The central section 41B constitutes the first electrode surface 41A. The central section 41B is provided at a position overlapping with the second electrode 42 in the vertical direction Z. That is, at least a part of the first electrode 41 is provided at a position overlapping with the second electrode 42 in the vertical direction Z.

Both end sections 41C are configured to be upwardly inclined with respect to the outside in the width direction X. Both end sections 41C are positioned away from the facing section 45. That is, both end sections 41C extend in the upper direction Z1 away from the medium 90 in the vertical direction Z. Both end sections 41C may be curved away from the facing section 45.

The second electrode 42 has a flat plate shape. The second electrode 42 includes a second electrode surface 42A. The second electrode surface 42A is a surface facing the lower direction Z2. That is, the second electrode surface 42A is a surface facing the front surface 90A of the medium 90. The second electrode 42 is arranged such that the second electrode surface 42A abuts the facing section 45.

The second electrode 42 includes an opening section 42B. The opening section 42B has a rectangular shape in plan view, but may have a rectangular shape with rounded corners. The first electrode 41 is positioned in the opening section 42B in plan view. The opening section 42B surrounds the first electrode 41 in plan view.

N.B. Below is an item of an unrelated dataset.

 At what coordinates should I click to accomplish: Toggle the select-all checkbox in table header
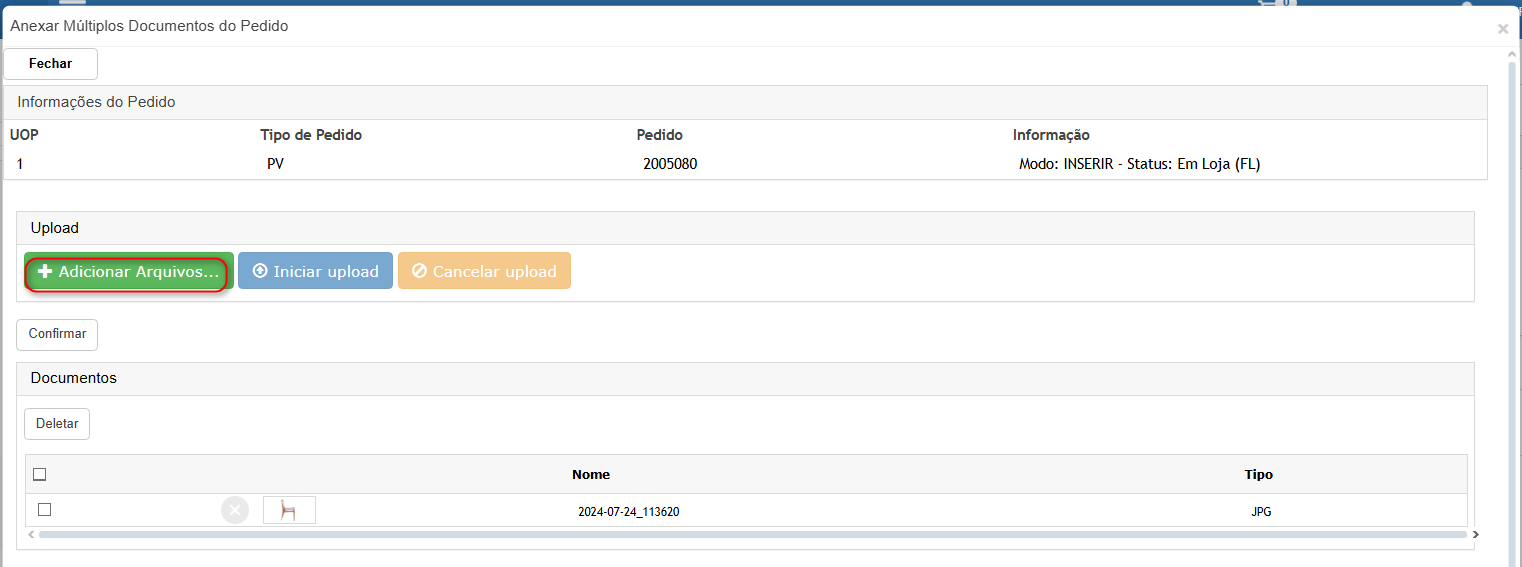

That is, the second electrode 42 is arranged so as to surround the first electrode 41 in plan view.

The first conductor 43 is configured to electrically connect the transmission line 32 and the first electrode 41. The first conductor 43 includes a coil 43A. The coil 43A extends in the vertical direction Z. One end of the coil 43A is connected to the first electrode 41. The other end of the coil 43A is connected to a conductor wire 43B.

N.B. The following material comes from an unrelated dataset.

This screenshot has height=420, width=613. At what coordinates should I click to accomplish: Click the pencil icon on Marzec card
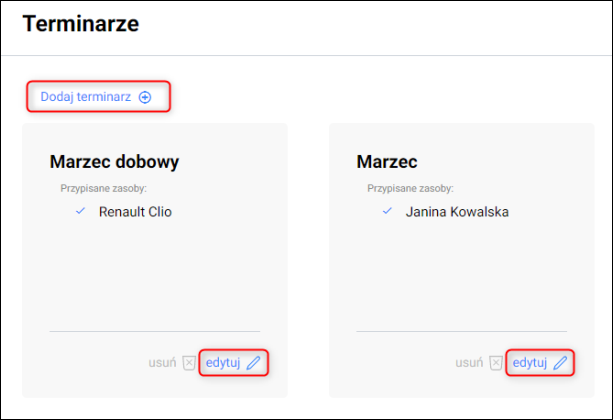(x=560, y=363)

The second conductor 44 is configured to electrically connect the transmission line 32 and the second electrode 42. The second conductor 44 may include a columnar support 44A. The second conductor 44 may include a plurality of columnar supports 44A. The columnar supports 44A are electrically connected to the second electrode 42. The columnar support 44A extends from the second electrode 42 in the upper direction Z1. The columnar support 44A is made of metal.

The second conductor 44 may include a top plate 44B. The top plate 44B is electrically connected to the columnar supports 44A. The top plate 44B is provided at an upper end section of the columnar supports 44A. The top plate 44B connects a plurality of the columnar supports 44A. The top plate 44B may be integrated with the columnar support 44A. The top plate 44B is made of metal.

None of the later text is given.